Dear Tommacg, thanks for the comment. Sorry for the late reply.
ReplyDeleteI have read some Zerzan, mostly in Fifth Estate and Anarchy, plus the Future Primitive book (albeit back in the 90s). What I object to in his writing is the idealization of the primitive and his simplistic dualism of primitive and technological (based, I might add, on a 1960s anthropology that not everyone buys these days). I see technology as a spectrum starting with a stick. There are only gradual differences as you move up to computers, not existential ones. And in fact there is growing evidence that innovations such as hierarchy, symbolism, cities, and organized religion emerged within hunter-gatherer societies, not in opposition to them - and perhaps even catalysed agriculture. Zerzan has a valid point that large, complex societies necessarily involve more mediation and alienation. I deplore that too. But I can't accept his opposition to technology, symbolic thought and even language (!?). These are frankly the three things that make us human, and they have all existed since the palaeolithic, long before the emergence of hierarchical societies. Abolishing these things would end humanity, since they are the things that define humanity. Zerzan thinks we can live sustainable lives, yes, but only if we renounce the things that make us human and decrease our population 90+%.

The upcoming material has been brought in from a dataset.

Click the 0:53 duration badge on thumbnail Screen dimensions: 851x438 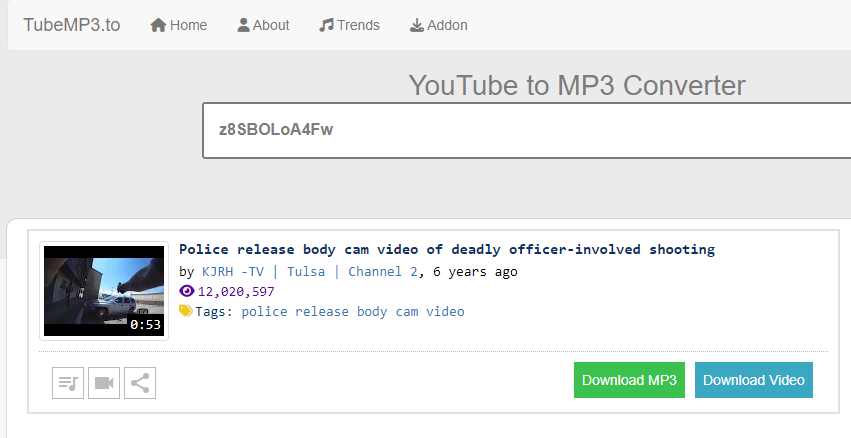(146, 324)
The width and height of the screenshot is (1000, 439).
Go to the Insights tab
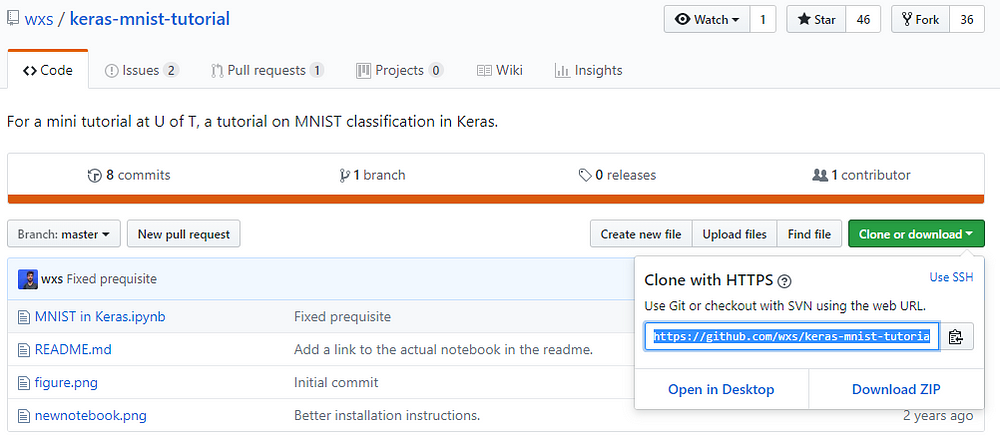click(x=589, y=70)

Of course a smaller population would help with ecological problems and social hierarchy. But what are the options for shrinking the population to hunter-gatherer carrying capacities, except genocide? Within the next 500 years, do you think there's any other way for achieving such a thing? If we rule out that option, smart use of technology is our only hope for sustaining the ecosystem services that support the human population. And don't get me wrong, biodiversity and smart land use are essential for humanity's physical and spiritual survival (and eventually decreasing the population to more sustainable levels). I believe that strongly. But pointing to technology as the villain and saying 'get rid of it' is like a Pentecostal trying to cast out homosexuality by prayer. It's never going to work because it completely misunderstands the root issue as good versus evil instead of as a normal aspect of human existence.